ネット上でもリンクにしたようにWikipediaにも出ている。
体操時間で他の人の演技などを見ていたりするときに待機するのに、よく膝を抱いて座るのを、こういうらしい。一時「ヂベタリアン」などという表現があったが、考えてみると、若い人たちが、じきに地面に座ったりするのは、子供のときからの、こういう姿勢が影響しているのかも知れない。
私などは、老年だから「膝を抱く」というと、必ず「物思い」という連想に至るのだが、これも年月のもたらすものであろうか。

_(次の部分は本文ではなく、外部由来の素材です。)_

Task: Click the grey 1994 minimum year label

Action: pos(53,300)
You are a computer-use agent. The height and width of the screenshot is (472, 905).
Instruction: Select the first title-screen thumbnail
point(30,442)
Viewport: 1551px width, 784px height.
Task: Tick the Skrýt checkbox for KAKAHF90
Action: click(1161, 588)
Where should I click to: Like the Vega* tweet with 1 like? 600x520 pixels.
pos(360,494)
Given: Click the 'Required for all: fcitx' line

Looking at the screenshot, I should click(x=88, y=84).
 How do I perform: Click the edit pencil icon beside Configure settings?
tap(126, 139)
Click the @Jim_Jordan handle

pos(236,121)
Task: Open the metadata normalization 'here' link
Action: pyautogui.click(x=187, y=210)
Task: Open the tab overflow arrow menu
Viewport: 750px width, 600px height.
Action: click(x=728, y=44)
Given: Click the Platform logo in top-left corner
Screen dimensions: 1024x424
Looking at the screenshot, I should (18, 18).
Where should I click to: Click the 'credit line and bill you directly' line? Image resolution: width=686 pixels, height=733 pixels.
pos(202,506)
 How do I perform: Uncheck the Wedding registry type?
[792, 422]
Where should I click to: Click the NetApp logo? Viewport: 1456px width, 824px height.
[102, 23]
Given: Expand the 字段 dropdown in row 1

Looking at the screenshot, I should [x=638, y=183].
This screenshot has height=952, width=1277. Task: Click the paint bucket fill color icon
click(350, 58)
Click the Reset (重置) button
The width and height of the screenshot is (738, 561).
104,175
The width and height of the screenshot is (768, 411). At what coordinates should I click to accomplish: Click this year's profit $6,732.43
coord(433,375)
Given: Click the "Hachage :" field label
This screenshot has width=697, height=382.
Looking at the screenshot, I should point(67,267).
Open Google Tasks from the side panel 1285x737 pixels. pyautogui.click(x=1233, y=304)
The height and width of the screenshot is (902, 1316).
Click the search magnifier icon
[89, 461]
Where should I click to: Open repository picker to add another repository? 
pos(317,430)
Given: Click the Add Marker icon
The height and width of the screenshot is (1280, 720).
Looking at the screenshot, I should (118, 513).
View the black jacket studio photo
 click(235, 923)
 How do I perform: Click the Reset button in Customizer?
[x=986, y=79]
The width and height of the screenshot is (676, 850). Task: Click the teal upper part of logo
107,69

デュエットさん、有難うございました。(旧記事のリメイクです。ご了承ください)

コメント
コメント
お尋ねします。
戦前は体育の時間に座っているときは
どういう座り方をしたのでしょうか。
正座?それとも「座る事はなかった。」?
2009/10/31(土) 01:35:53 | URL | 2000円マスター #- [ 編集 ]
「あぐら」座り、ですかね
■マスターさま。
お早うございます。
戦前は、こういう足を前に投げ出したような
座りかたはしませんでした。
強いて言えば「あぐら」座り、ですかね。
とにかく「立たされる」ことが殆どでした。
朝の「朝礼」のときなど、時間が長くなると、倒れる生徒が何人か居ましたから。
体育(戦前は、体操という教科です)のときの
待機の際は「立つ」か「しゃがむ」姿勢でした。
「座る」というのは「怠惰な」姿勢と思われていたようです。
まさか土の上に「正座」はないでしょう。
もちろん「懲罰」のためには、土の上に、わざと正座させられる、
ということはありました。
私が旧制中学校のときには「砂利」の上に正座や、柔道の「受身」をさせられたことがあります。まさに生徒の人権も何もあったものではありません。
教師による体罰も日常茶飯事でした。何かあればビンタが飛んできました。
今は体罰禁止が法的に謳われていますね。
少しは参考になりましたか。
では、また。
2009/10/31(土) 07:34:19 | URL | sohya #- [ 編集 ]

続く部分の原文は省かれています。